▶ Given entries:
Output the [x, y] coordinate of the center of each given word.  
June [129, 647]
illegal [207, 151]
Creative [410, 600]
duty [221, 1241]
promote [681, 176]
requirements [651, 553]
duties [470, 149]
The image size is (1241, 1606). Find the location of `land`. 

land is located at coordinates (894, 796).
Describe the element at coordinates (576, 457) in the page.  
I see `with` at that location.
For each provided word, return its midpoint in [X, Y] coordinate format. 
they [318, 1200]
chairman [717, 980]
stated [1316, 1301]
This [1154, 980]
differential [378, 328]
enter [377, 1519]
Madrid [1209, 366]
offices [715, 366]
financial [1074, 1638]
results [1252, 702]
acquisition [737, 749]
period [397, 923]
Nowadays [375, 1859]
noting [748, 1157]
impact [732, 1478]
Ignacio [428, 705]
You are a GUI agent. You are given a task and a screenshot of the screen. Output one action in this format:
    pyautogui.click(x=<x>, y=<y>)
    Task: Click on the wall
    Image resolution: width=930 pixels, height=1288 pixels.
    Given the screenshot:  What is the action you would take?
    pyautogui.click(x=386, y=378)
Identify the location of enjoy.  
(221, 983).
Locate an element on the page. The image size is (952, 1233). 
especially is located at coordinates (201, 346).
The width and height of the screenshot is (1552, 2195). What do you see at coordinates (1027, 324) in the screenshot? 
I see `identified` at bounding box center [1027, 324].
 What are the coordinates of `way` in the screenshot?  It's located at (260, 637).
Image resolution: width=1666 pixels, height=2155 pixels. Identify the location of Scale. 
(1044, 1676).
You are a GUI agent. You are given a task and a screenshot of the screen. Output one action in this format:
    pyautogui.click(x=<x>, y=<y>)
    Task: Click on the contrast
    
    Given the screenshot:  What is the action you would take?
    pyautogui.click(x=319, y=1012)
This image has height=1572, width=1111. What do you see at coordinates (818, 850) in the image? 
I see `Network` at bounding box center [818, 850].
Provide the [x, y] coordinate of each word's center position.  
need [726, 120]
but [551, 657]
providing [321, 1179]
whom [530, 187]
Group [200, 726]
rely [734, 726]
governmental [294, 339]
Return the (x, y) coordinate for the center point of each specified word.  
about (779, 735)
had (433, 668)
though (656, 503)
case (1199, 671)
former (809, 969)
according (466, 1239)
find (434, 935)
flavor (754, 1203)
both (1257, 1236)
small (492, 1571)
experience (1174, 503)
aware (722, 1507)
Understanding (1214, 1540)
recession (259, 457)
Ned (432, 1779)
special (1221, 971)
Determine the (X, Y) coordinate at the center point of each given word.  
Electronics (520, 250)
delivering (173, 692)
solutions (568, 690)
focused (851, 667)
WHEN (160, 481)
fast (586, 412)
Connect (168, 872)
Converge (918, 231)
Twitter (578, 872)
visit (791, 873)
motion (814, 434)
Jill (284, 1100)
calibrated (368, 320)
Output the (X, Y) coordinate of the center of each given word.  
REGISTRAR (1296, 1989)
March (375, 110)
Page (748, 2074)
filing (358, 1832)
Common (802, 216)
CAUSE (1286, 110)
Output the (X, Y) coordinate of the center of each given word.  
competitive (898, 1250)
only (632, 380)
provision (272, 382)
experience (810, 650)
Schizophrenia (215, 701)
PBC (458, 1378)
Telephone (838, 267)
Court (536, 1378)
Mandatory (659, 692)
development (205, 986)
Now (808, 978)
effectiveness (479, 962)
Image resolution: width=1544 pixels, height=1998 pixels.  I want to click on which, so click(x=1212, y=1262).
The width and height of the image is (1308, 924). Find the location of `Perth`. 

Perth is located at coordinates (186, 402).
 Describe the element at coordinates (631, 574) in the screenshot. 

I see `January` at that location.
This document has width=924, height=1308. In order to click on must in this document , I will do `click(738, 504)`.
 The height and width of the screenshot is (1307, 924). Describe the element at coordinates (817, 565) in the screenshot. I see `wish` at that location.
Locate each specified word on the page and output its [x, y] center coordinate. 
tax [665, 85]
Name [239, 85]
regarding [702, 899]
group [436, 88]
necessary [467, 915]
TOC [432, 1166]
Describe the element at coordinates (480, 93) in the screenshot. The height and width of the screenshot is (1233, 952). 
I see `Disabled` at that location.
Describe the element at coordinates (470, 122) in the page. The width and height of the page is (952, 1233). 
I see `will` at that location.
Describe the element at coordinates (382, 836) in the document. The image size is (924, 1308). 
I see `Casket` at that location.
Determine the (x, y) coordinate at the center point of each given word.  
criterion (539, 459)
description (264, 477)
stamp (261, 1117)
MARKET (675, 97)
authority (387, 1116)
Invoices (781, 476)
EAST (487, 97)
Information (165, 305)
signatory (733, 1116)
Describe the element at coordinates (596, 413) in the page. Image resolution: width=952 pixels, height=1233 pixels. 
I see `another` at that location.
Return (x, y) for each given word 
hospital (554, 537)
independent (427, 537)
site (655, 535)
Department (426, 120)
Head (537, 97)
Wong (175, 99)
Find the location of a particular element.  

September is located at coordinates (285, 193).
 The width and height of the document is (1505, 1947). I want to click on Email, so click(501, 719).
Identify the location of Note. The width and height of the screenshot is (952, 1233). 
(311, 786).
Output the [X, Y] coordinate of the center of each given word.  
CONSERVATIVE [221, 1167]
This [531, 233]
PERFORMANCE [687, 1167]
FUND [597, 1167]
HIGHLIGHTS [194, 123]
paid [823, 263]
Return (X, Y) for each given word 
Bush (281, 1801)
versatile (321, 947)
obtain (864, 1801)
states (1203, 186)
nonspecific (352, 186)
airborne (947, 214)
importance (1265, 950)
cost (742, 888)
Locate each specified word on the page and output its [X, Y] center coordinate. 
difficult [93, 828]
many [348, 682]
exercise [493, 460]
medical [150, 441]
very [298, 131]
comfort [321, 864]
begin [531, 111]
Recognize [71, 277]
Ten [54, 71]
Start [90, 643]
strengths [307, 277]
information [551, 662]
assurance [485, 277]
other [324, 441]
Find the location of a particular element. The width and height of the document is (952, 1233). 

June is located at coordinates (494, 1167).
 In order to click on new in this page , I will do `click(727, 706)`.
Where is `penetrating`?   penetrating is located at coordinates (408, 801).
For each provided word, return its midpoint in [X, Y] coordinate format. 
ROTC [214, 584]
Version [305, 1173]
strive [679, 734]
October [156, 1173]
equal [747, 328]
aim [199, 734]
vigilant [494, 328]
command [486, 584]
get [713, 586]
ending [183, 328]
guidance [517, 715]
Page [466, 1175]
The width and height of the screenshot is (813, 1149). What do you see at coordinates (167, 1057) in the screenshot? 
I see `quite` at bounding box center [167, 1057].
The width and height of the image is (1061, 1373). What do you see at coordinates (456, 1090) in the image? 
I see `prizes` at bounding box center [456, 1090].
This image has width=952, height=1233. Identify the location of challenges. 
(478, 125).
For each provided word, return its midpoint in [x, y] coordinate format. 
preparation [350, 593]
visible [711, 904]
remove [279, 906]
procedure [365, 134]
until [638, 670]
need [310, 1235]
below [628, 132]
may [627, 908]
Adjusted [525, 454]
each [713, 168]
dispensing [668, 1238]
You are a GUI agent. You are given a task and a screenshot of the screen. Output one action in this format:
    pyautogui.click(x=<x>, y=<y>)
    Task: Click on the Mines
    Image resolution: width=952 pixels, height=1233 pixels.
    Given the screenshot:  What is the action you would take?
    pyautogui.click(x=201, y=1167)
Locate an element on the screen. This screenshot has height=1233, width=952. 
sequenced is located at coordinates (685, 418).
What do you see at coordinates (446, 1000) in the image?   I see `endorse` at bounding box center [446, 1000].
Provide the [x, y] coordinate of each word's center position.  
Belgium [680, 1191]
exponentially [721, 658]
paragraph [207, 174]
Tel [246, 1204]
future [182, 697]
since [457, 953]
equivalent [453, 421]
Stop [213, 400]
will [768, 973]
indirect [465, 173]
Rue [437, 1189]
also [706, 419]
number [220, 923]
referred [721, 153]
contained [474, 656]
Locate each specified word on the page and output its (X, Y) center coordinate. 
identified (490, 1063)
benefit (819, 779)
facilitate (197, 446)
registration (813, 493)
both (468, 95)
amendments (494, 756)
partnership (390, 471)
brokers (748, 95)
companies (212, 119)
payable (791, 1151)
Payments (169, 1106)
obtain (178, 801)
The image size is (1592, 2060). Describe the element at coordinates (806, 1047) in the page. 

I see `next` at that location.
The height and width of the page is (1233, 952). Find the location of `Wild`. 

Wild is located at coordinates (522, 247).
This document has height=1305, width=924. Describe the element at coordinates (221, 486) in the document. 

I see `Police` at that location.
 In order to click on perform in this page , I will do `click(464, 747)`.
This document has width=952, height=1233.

▶ Task to carry out: Convert the items from the line with "rely [734, 726]" to the line with "filing (358, 1832)", both included, into a two-column CSV with the header columns "prompt" and "coordinates". Write one row per item, with its text and its answer each in one quoted field and any line breaks replaced by spaces.

▶ Answer in full:
prompt,coordinates
"rely","[734, 726]"
"governmental","[294, 339]"
"Return the (x, y) coordinate for the center point of each specified word. about","(779, 735)"
"had","(433, 668)"
"though","(656, 503)"
"case","(1199, 671)"
"former","(809, 969)"
"according","(466, 1239)"
"find","(434, 935)"
"flavor","(754, 1203)"
"both","(1257, 1236)"
"small","(492, 1571)"
"experience","(1174, 503)"
"aware","(722, 1507)"
"Understanding","(1214, 1540)"
"recession","(259, 457)"
"Ned","(432, 1779)"
"special","(1221, 971)"
"Determine the (X, Y) coordinate at the center point of each given word. Electronics","(520, 250)"
"delivering","(173, 692)"
"solutions","(568, 690)"
"focused","(851, 667)"
"WHEN","(160, 481)"
"fast","(586, 412)"
"Connect","(168, 872)"
"Converge","(918, 231)"
"Twitter","(578, 872)"
"visit","(791, 873)"
"motion","(814, 434)"
"Jill","(284, 1100)"
"calibrated","(368, 320)"
"Output the (X, Y) coordinate of the center of each given word. REGISTRAR","(1296, 1989)"
"March","(375, 110)"
"Page","(748, 2074)"
"filing","(358, 1832)"